Beruf: Der Schmied

Achim war unheimlich aufgeregt. Es war ein großartiger, wundervoller Tag, gelinde gesagt; der Beginn einer wahrscheinlich sagenhaften Reise. Als er das Haus seiner Eltern verließ, um die Schmiede der Stadt aufzusuchen, wäre er am liebsten in die Luft gesprungen. Achims Vater musste einiges leisten, damit Meister Giltbert einverstanden war, ihn unter seine Fittiche zu nehmen. Die beiden waren seit ihrer Kindheit befreundet – zum Glück für Achim, der, mit fast 15 Jahren, endlich über seine Zukunft nachdenken musste.
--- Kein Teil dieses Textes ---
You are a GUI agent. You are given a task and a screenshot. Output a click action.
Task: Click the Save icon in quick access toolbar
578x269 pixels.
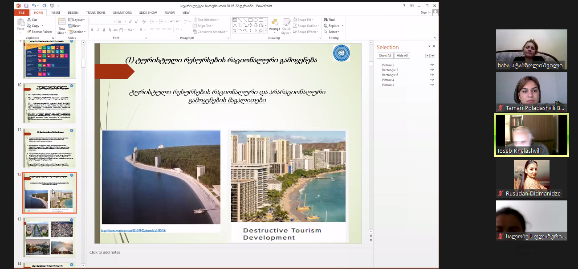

Der junge Mann wollte ein Schmied werden. Eine Lehre war der perfekte Weg zum Lernen, besonders mit der Hilfe des besten Schmieds der Stadt.

 

Von Meister Giltbert zu lernen, wäre eine unbezahlbare Erfahrung. Es wäre perfekt. Achim sah bereits vor sich, wie viel er sich aneignen könnte, den ganzen Tag würde er jeder Bewegung seines Mentors, wie er mit Eisen und Stahl arbeitet, zuschauen. Schmieden, schweißen, erhitzen, gestalten, bis es die richtige Form hat und zum Schluss mit einer persönlichen Note versehen. Mit seinen Händen zu arbeiten, etwas unheimlich Schönes, wie ein Schild oder ein Langschwert, zu erschaffen, war schon seit langer Zeit Achims Traum. Und so, begierig, seinen Traum zur Realität werden zu lassen, machte er sich in Richtung Schmiede auf den Weg. Es war ein schöner sonniger Tag, perfekt für seine ersten Schritte im neuen Beruf, und nichts konnte falsch laufen.

 

Als er an der Schmiede ankam, stand Achim einfach nur da, erstaunt. Obwohl er den Ruf hatte, mürrisch zu sein, war Meister Giltbert eine Legende, und nicht nur in dieser Stadt, sondern auch in der nächsten und der nächsten und … Er war auch der Einzige, der noch da war. Vor einiger Zeit war der Wettbewerb zwischen mehreren Schmieden in- und außerhalb der Stadt sehr hoch, aber nun war es vorbei. Meister Giltbert war der beste, ein für alle Mal. Er hatte einen großen und beständigen Kundenkreis für sich allein und kümmerte sich gut um ihn. Er war ein Perfektionist und das konnte man an jedem einzelnen Stück sehen, das er anfertigte. Deswegen war Achim so froh, dass er die Chance hatte, persönlich von ihm zu lernen. Als er den Blick vom Banner nahm, sah Achim endlich seinen Meister, wie er in seiner Schmiede arbeitete. Er erhitzte ein Stück Eisen nah an der Glut. Achim ging auf ihn zu, ausgelassen wegen seines ersten Tages. Endlich passierte es!

 

Giltbert sah auf und seufzte: „Ich nehme an, du bist Roberts Sohn … Wie war gleich noch mal dein Name?“

– „Ja, das bin ich!“ antwortete Achim ein wenig zu schnell.

 

Giltbert verzog die Augenbrauen und schaute ein wenig irritiert, als er sich vor seinen Lehrling stellte.

– „Hast du … dich für diesen Anlass gebadet? Du siehst so sauber und ordentlich aus“, fragte Giltbert.

– „Natürlich, ja! Das habe ich. Es ist ein wichtiger Tag für mich!“ sagte Achim viel zu ungeduldig für Giltberts Geschmack.

– „Okay, okay … Könntest du dich ein wenig beruhigen?“

– „Ja, natürlich. Alles, was ihr wollt, Meister.“

– „Weißt du irgendetwas über das Handwerk, die Schmiede oder die Rohstoffe, die wir nutzen?“

– „Überhaupt nichts!“ sagte Achim mit einem strahlenden Lächeln und erhobenen Hauptes, als wäre er auf seine komplette Unkenntnis auch noch stolz.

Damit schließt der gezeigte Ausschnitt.